Everyone has different ideas on what makes a hero. For me, more than looks, a cool manner, great taste in clothes, castles, and cars, is the seduction of competence.
I love a hero who gets things done that need doing.
When I was a kid, Superman was the most prevalent hero: strong, handsome, good, honest, loyal, and red-white-and-blue patriotic. By the sixties, when I was a teen, the cynical, alienated anti-hero had become popular. I got as tired of heroes who were no different than the villains as I had been with the old two-fisted manly man whose women were helpless, waiting to be rescued before they gratefully devoted their lives to his domestic comfort, because of course there weren’t any heroic women. How could a woman be heroic when the way to resolve any kind of conflict was to launch into a long, drawn out fist or gun fight?

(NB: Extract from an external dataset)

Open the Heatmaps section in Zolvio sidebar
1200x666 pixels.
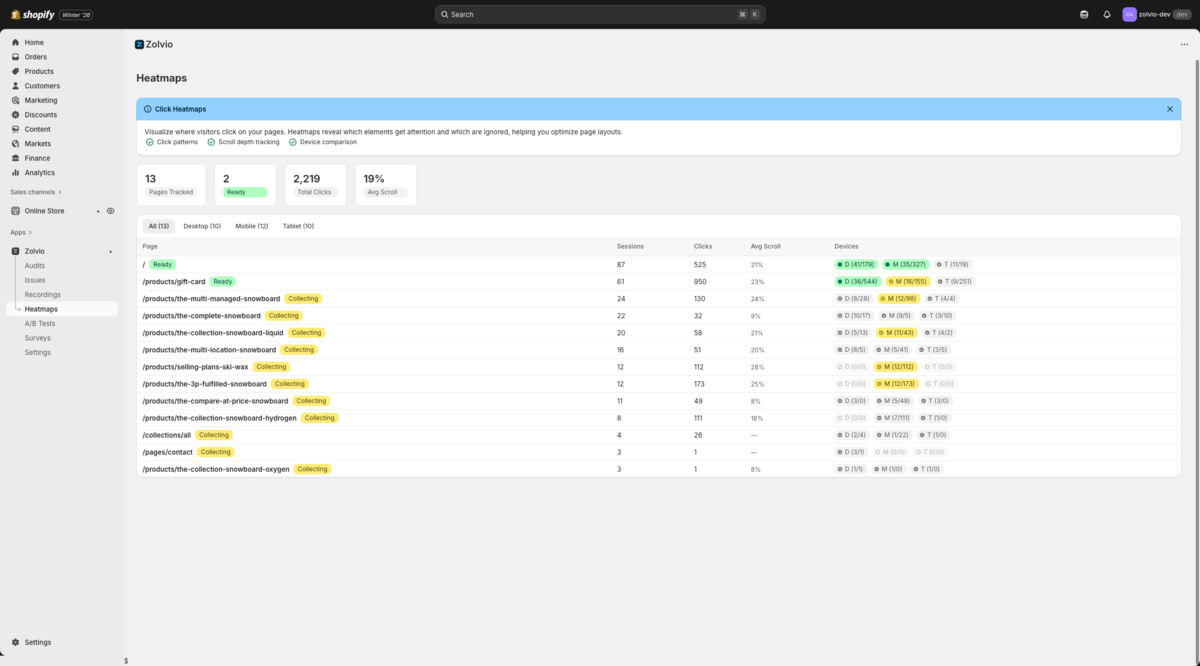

In my kid reading, one of my favorite heroes was Pippi Longstocking. She got to live on her own, do what she liked, she had all kinds of powers, including super strength if bad guys tried to grab her or her kid friends, but she was always kind, and always did the right thing. Gradually I lost interest in Pippi, not that I ever disliked the books. But I reread them less frequently, and it took a few more years to realize why: because Pippi was always cheerfully in control of things. She might leave chaos in her wake, but she knew what she was doing and where she was going.
When, at fourteen, I first encountered Frodo of the Nine Fingers, I had a new hero. Compared to Pippi, Frodo hadn’t much to offer in the physical realm: he wasn’t super strong, he wasn’t a leader, and at the end, he’d even lost his home. But his emotional battle, his inner strength outshone that of kings and war heroes.
My fictional heroes now are not necessarily those with physical prowess (though I do enjoy a good swashbuckling battle), they are the ones whose inner conflicts are at least as great as the physical challenges, and one of my top faves is Miles Vorkosigan, the short, hunchbacked, spindly hero in Lois McMaster Bujold’s space opera series.
It would have been easy to make her Barrayarans the villains in her stories. After centuries of isolation, the Barrayarans were reunited with far-flung humanity; at first at a disadvantage as a feudal society dominated by a military caste, they took to space flight (and modern weapons) with terrifying enthusiasm. Bujold’s central characters are at the heart of the imperial government, not just showing but making sympathetic the strain between the male-dominated rigid hierarchy based on martial skill and the (relatively) leveled playing field of high tech. But the past still shapes the culture, which centers around the tall, strong, martially skilled male. Into this atmosphere Miles is born, damaged severely in utero—and determined to earn his place in the Barrayaran world by his wits.
Bringing me to Miles’ family. He did not spring in brilliant isolation from a set of dullards. We first meet his parents in the absorbing duology Shards of Honor and Barrayar (I think now joined as Cordelia’s Honor): Miles’ father is a military hero—smart, logical, and unswervingly loyal and honest—his mother loathes the military mindset, but has the great gift of appreciating people as individuals, whatever their background. And through the succeeding novels, you can see traces of both parents in Miles’ interactions, even when the parents themselves are not onstage for the entirety of the book. Eventually Miles discovers (typically, the most lethal way possible) that he has a clone brother. How the family deals with a clone raised to murder the family from within is fascinating, in both Brothers in Arms and the award-winning Mirror Dance.
Miles is frequently his own worst enemy, but he has a great deal of formidable competition in a variety of rivals, difficult personalities, and outright (and terrifying) villains. He has no physical strength—frequently his bones break—so he has to rely entirely on wit, cunning, observation, and charisma. Smart heroes who are insufferable in their superiority are not appealing to me, especially when they have no sense of humor, especially about themselves; I remember in high school, when a segment of my fellow students were avidly devouring Ayn Rand for the intellectually superior heroes, I checked a couple of them out. Politics aside, I soon came to the conclusion that I wouldn’t want to be in a room with these speechifying rantypants for more than five minutes. Miles I would follow around for hours—days, weeks—if I could survive the collateral damage.
After a hiatus of a decade, Miles is back. His latest adventure is called CryoBurn. In spite of the relatively serious subject matter (cryogenic freezing) some readers will regard this as a lighter book, especially as much of it is seen through the eyes of a child, and because Miles’s wits are not tested to the limits for most of this book. Bujold explores all the ramifications of this particular piece of futuretech, from the comedic to the horrifying, legal to spiritual. The cryogenic center of the story seems like an arbitrary subject, isolated . . . until it isn’t. Bujold often writes story arcs in pairs, one light, and the next picking up on threads established in the easier adventure then yanking them inexorably into sometimes excruciating knotwork. I am really looking forward to what happens next.